In recent years, machine learning methods have been introduced for this purpose, enabling an automated representation learning framework that can enable CV discovery and enhanced sampling.1–15 However, many of these approaches still require hand-crafted expert-based features as input for the ML model. To overcome this limitation, in this work, we build upon the State Predictive Information Bottleneck (SPIB) method,16,17 enabling it to learn directly from atomic coordinates instead of relying on hand-crafted expert-based features. SPIB, a variant of the reweighted autoencoded variational Bayes for enhanced sampling (RAVE) method,18 is a machine learning technique for dimensionality reduction under a semi-supervised framework. Its structure is based on a time-lagged variational autoencoder where the encoder learns a low-dimensional representation by approximating the posterior distribution of the latent variables given the input features at time t. Unlike in a traditional autoencoder where the decoder focuses on reconstructing the input, the SPIB decoder is trained to predict the state labels in the future t + Δt from the latent variables.
The performance of the original SPIB approach is significantly influenced by two key factors. First is the quality of the sampled trajectory, which ideally should include back-and-forth transitions between target metastable states. This requirement is difficult to meet in complex systems with transitions occurring on long timescales, where alternative approaches like using collections of short MD trajectories initiated at initial and final states can be considered.19–21
The second challenge, which we focus on in this manuscript, is that the input variables for the SPIB model are typically derived from prior knowledge of the system, such as expert-based metrics like root mean square deviation (RMSD),22 radius of gyration (Rg), coordination number,23 and Steinhardt order parameters.24 However, these hand-crafted variables often lack transferability across systems, necessitating parameter tuning to construct effective CVs.25
To address this challenge, efforts have been made to construct ML-based CVs from elementary variables like pairwise distances,26–30 yielding valuable insights.
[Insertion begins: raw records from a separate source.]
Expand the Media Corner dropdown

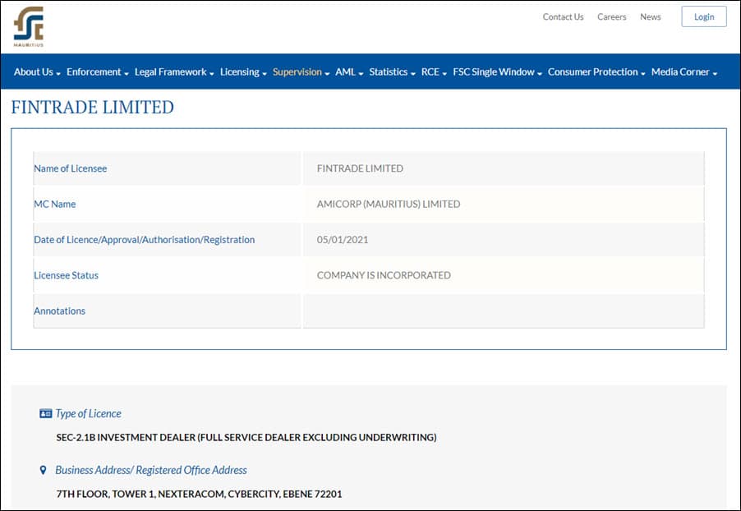click(684, 72)
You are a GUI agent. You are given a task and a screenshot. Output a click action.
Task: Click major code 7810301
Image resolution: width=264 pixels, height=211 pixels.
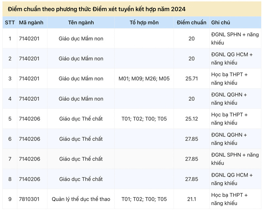point(29,199)
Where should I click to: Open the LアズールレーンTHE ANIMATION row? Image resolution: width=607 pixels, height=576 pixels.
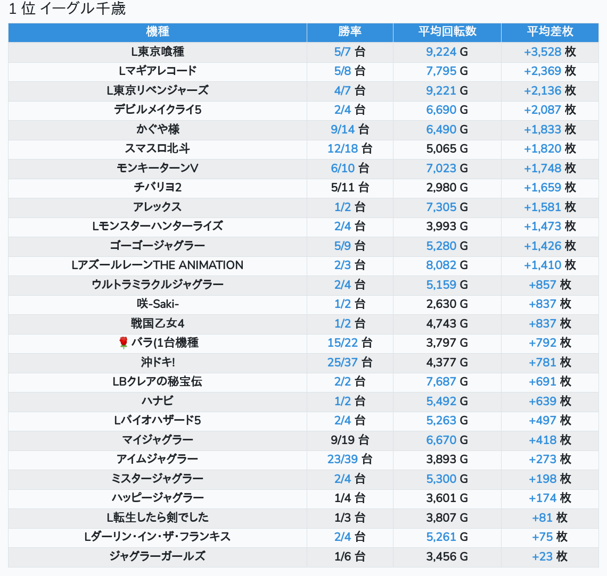(158, 265)
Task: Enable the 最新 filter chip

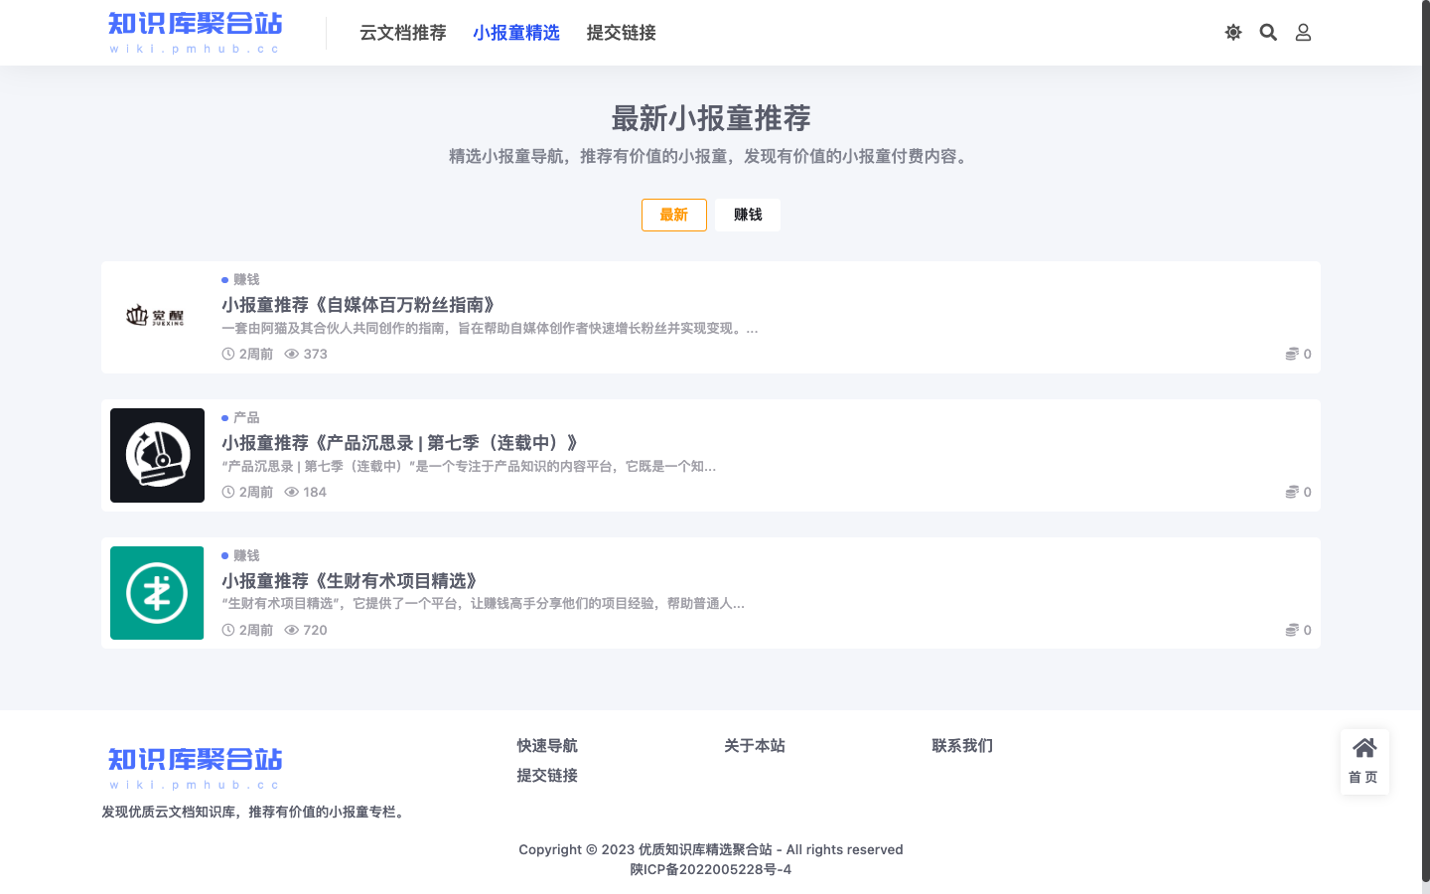Action: click(673, 215)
However, as noted in ref. 28 and 29, the stability of these methods deteriorates when the input dimension exceeds 100 when biasing, making them less suitable for many-body systems or large biomolecules. Additionally, this approach does not resolve symmetry issues common, for instance, in materials science. Although pairwise distances are invariant to translation and rotation, the learned latent variables in typical neural networks are not permutation-invariant, meaning reordering input features can alter the CV value for the same configuration. While symmetry functions can be introduced to enforce invariance, this is often time-consuming.25,31,32 Moreover, ML methods with multilayer perceptrons (MLPs) lack transferability to systems of different sizes, whereas GNNs can accommodate systems of varying sizes.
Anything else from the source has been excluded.